Abbiamo attraversato tutto il corridoio fino a un grazioso giardinetto, che risaltava per il gusto, per l’armonia, ma soprattutto per l’intensità del verde, particolarmente sorprendente per una cittadina ai confini del deserto; solo dopo ci ha mostrato una delle camere, che però s’è rivelata molto diversa da come l’avevamo immaginata. L’ammirevole attenzione nella cura del giardino e del palazzo era vanificata dall’assurda trascuratezza delle stanze, che in fondo non apparivano troppo diverse dalle pensioni più economiche che il manager disprezzava con tanto sdegno: a parte una pregevole testata del letto in legno intarsiato, unico pezzo ben conservato dell’arredamento originale, tutto il resto, dai mobili, al bagno, fino all’intonaco, sembrava cadere a pezzi.

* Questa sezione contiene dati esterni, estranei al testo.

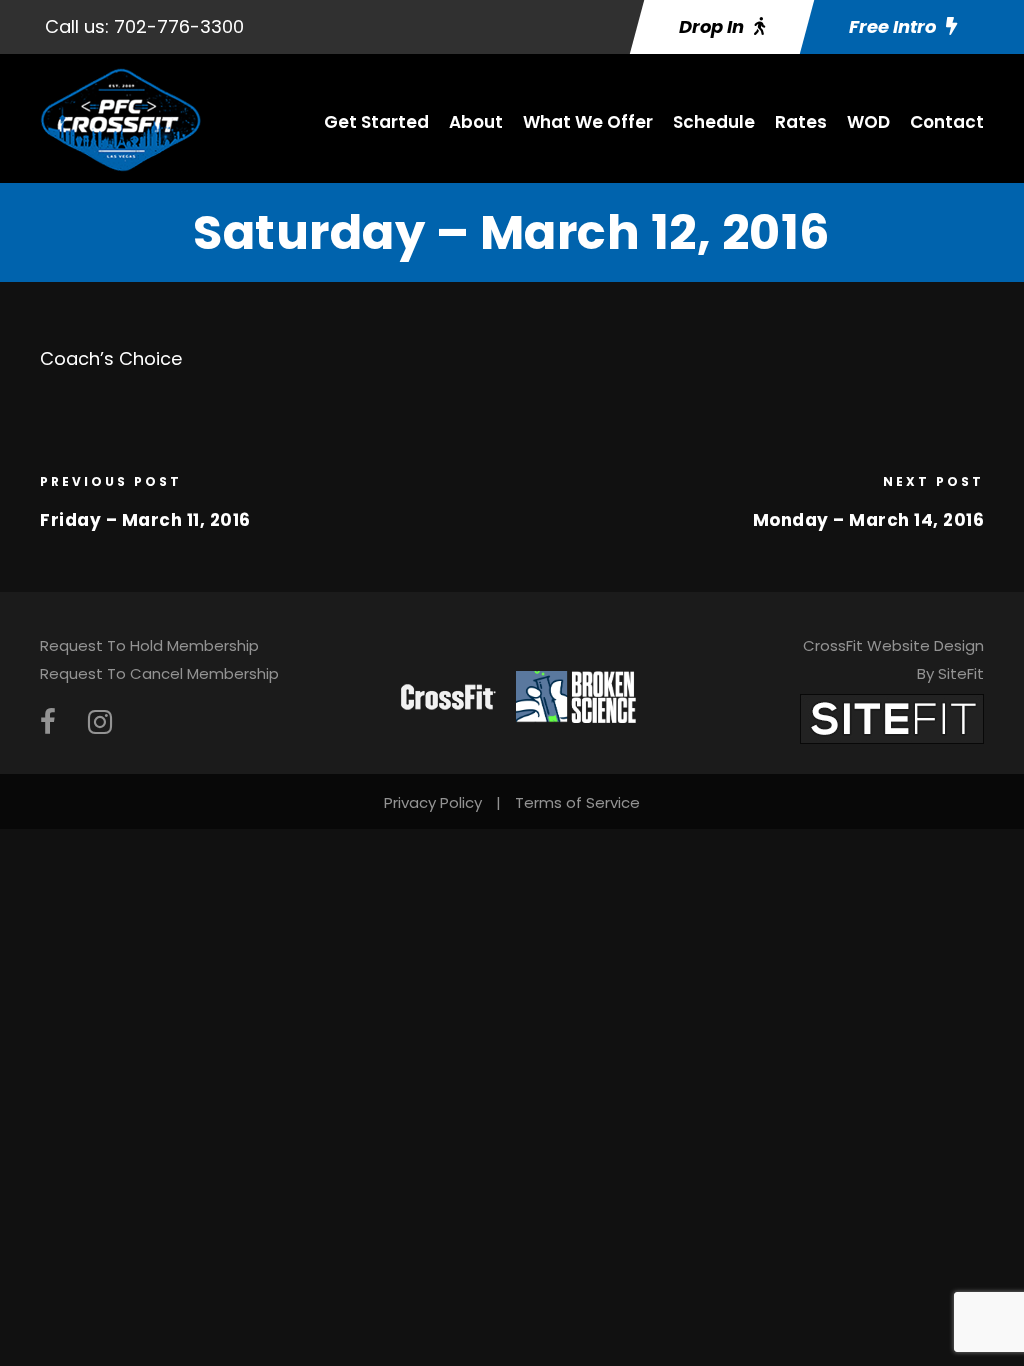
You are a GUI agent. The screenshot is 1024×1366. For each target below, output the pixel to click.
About (476, 122)
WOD (868, 122)
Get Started (376, 122)
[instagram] (100, 722)
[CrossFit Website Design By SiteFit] (892, 717)
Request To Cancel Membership (159, 673)
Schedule (714, 122)
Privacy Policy (433, 802)
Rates (801, 122)
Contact (947, 122)
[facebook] (48, 722)
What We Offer (588, 122)
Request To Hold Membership (149, 645)
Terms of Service (577, 802)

Mi avevano parlato di una bevanda tipica, il “bhang lassi”, un miscuglio di yogurt ed estratto di marijuana, che s’incontrava facilmente in tutta la regione, ed ero curioso di provarla. Fuori però c’era un caldo infernale, non lo trovavamo, e la sete si faceva sentire con insistenza, finché, passando accanto a un negozietto di alcolici, abbiamo ripiegato su una birra ghiacciata, rimandando il bhang lassi alla prossima occasione. La birra non sarebbe durata molto, chiacchieravamo e ci passavamo la bottiglia a ogni sorso, bevendo con gusto mentre passeggiavamo lungo la via che portava all’ingresso delle mura. All’improvviso, quando ormai erano rimasti non più di un paio di sorsi, ci siamo sentiti chiamare da un tizio dentro a un negozio, con un tono tremendamente alterato, di feroce rimprovero. Appena ci siamo avvicinati, ci ha urlato di entrare subito nel suo locale e di andare a ripararci dietro al bancone; era furioso, diceva che in India non era permesso bere per strada, e che stavamo offendendo la cultura del suo paese. Abbiamo cercato di giustificarci dicendo che, quando avevamo comprato la birra, nessuno ci aveva informato di nulla, ma il tipo era fuori di sé, dallo sguardo pareva volesse incenerirci, e in simili condizioni non ci sembrava il caso di entrare nel suo negozio, per cui ci siamo allontanati dicendogli che saremmo andati a berla dal negoziante che ce l’aveva venduta, cercando intanto di coprire la bottiglia con il corpo, alla meno peggio, e tornando indietro a grandi passi. Arrivati lì ci siamo affrettati a terminarla, prima di scatenare altri risentimenti, e abbiamo chiesto spiegazioni: era proprio così, il venditore non ci aveva detto niente perché era una cosa assolutamente risaputa, e giacché spesso gli stranieri se ne fregavano, credeva semplicemente che fosse lo stesso anche per noi. Come abbiamo potuto apprezzare da lì fuori osservando il viavai di clienti, invece, gli indiani che volevano consumare alcolici compravano la bottiglia, entravano nell’angusto chiosco che dava sulla strada, si nascondevano accucciati dietro al bancone, attenti a non essere visibili da nessuno dei lati, e rimanevano lì sotto a tracannare fino all’ultima goccia. Ci siamo scusati con lui, in rappresentanza di tutta la comunità indiana, e ci siamo avviati ancora una volta verso le massicce mura del forte.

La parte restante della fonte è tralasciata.